Reporting average balance values from an account.

Reporting current active requests being handled.


For more information, see the metrics specification, which covers topics including:
measure, measurement, metric, data, data point and labels.

Logs
A log is a timestamped text record, either structured (recommended) or unstructured,
with metadata. While logs are an independent data source, they may also be attached
to spans. In OpenTelemetry, any data that is not part of a distributed trace or a metric is
a log. For example, events are a specific type of log. Logs are often used to determine
the root cause of an issue and typically contain information about who changed what as
well as the result of the change.

For more information, see the logs specification, which covers topics including: log,
defined fields, trace context fields and severity fields.

Baggage
In addition to trace propagation, OpenTelemetry provides a simple mechanism for
propagating name/value pairs, called baggage. Baggage is intended for indexing
observability events in one service with attributes provided by a prior service in the
same transaction. This helps to establish a causal relationship between these events.

While baggage can be used to prototype other cross-cutting concerns, this mechanism
is primarily intended to convey values for the OpenTelemetry observability systems.

These values can be consumed from baggage and used as additional dimensions for
metrics, or additional context for logs and traces.

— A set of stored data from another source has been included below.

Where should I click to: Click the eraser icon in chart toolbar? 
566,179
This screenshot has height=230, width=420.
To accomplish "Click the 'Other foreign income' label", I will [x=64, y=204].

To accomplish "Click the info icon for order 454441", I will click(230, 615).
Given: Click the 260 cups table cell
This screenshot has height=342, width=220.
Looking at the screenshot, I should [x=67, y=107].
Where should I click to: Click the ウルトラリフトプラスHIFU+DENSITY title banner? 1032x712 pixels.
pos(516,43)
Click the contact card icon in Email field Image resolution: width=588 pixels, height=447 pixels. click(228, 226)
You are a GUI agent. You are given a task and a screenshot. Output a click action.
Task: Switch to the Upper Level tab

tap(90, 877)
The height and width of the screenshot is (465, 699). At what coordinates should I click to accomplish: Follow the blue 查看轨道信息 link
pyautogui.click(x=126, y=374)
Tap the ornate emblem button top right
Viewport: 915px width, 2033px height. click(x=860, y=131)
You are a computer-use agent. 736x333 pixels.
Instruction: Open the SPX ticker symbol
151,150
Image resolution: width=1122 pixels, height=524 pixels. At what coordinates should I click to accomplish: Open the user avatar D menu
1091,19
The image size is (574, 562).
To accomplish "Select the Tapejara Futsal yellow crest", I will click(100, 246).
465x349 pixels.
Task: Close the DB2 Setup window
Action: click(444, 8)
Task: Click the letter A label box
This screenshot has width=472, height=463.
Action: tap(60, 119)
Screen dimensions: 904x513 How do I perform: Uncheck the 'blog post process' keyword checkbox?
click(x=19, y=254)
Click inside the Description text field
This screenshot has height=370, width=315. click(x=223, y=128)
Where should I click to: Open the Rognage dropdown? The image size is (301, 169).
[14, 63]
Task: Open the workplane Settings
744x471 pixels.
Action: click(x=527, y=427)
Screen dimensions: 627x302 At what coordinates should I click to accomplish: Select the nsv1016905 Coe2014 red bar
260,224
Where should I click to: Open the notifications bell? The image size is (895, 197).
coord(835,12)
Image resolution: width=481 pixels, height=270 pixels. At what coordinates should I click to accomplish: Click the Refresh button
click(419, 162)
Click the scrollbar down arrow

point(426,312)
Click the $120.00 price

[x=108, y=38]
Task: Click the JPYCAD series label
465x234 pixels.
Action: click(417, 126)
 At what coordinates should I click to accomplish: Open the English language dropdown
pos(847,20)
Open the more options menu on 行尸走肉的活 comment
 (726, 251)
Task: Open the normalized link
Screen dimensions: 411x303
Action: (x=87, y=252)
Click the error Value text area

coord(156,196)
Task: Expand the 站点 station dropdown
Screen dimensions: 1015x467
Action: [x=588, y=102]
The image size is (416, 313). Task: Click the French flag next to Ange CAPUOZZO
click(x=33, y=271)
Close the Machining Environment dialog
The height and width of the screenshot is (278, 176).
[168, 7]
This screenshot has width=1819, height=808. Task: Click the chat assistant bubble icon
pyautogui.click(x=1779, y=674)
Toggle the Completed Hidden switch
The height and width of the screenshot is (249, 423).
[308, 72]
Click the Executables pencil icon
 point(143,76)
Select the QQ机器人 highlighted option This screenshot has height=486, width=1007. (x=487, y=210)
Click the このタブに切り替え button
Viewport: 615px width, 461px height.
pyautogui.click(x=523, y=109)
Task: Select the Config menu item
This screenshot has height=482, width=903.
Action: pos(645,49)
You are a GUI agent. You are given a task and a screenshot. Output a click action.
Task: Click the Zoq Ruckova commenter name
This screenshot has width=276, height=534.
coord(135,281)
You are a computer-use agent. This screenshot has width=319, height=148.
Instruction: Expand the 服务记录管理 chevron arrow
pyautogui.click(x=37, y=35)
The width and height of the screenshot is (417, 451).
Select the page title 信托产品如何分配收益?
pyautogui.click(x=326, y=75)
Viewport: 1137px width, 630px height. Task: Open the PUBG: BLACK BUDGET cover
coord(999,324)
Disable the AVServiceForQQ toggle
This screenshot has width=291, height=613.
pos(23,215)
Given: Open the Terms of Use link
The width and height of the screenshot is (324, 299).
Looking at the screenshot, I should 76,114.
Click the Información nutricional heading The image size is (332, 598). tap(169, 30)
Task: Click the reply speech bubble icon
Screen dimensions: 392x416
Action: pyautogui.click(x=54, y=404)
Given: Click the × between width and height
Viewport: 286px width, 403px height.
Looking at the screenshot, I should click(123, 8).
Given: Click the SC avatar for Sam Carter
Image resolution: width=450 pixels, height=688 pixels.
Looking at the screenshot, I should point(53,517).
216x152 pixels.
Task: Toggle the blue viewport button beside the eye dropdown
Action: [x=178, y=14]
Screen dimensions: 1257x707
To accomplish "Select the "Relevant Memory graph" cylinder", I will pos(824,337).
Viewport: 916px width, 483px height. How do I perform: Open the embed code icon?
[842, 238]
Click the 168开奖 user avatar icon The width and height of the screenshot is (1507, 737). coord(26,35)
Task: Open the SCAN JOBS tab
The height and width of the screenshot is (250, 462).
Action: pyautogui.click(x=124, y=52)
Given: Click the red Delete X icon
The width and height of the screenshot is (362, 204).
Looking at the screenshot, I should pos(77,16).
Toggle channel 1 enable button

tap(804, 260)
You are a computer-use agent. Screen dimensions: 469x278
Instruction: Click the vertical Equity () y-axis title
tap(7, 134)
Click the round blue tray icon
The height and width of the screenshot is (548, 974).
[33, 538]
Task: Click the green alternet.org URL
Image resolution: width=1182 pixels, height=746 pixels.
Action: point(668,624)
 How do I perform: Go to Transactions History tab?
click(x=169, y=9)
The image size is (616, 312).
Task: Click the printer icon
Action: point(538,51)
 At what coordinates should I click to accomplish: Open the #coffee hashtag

Some examples:

A web service can benefit from including context around what service has sent
the request

A SaaS provider can include context about the API user or token that is
responsible for that request

Determining that a particular browser version is associated with a failure in an


image processing service

For more information, see the baggage specification.

Instrumenting your application


At a basic level, "instrumenting” is simply enabling an application to capture telemetry.
There are two methods to instrument your application:

 Manual Instrumentation

 Automatic Instrumentation (Auto-Instrumentation)

Manual instrumentation is coding against the OpenTelemetry API. In the context of an


end user, it typically refers to installing a language-specific SDK in an application.
Manual instrumentation packages consist of our Azure Monitor OpenTelemetry-based
exporter preview offerings for .NET, Python, and JavaScript.

On the other hand, auto-instrumentation is enabling telemetry collection through


configuration without touching the application's code. While more convenient, it tends to
be less configurable and it’s not available in all languages. Azure Monitor’s
OpenTelemetry-based auto-instrumentation offering consists of the Java 3.X
OpenTelemetry-based GA offering, and we continue to invest in it informed by customer
feedback. The OpenTelemetry community is also experimenting with C# and Python
auto-instrumentation, but Azure Monitor is focused on creating a simple and effective
manual instrumentation story in the near-term.

Sending your telemetry


There are also two ways to send your data to Azure Monitor (or any vendor).

 Direct Exporter

 Via an Agent

A direct exporter sends telemetry in-process (from the application’s code) directly to
Azure Monitor’s ingestion endpoint. The main advantage of this approach is onboarding
simplicity.

All Azure Monitor’s currently supported OpenTelemetry-based offerings use a direct


exporter.

Alternatively, sending telemetry via an agent will provide a path for any OpenTelemetry
supported language to send to Azure Monitor via OTLP. Receiving OTLP will enable
customers to observe applications written in languages beyond our supported
languages.

Some customers have begun to use the OpenTelemetry-Collector as an agent


alternative even though Microsoft doesn’t officially support “Via an Agent” approach for
application monitoring yet. In the meantime, the open source community has
contributed an OpenTelemetry-Collector Azure Monitor Exporter that some customers
are using to send data to Azure Monitor Application Insights.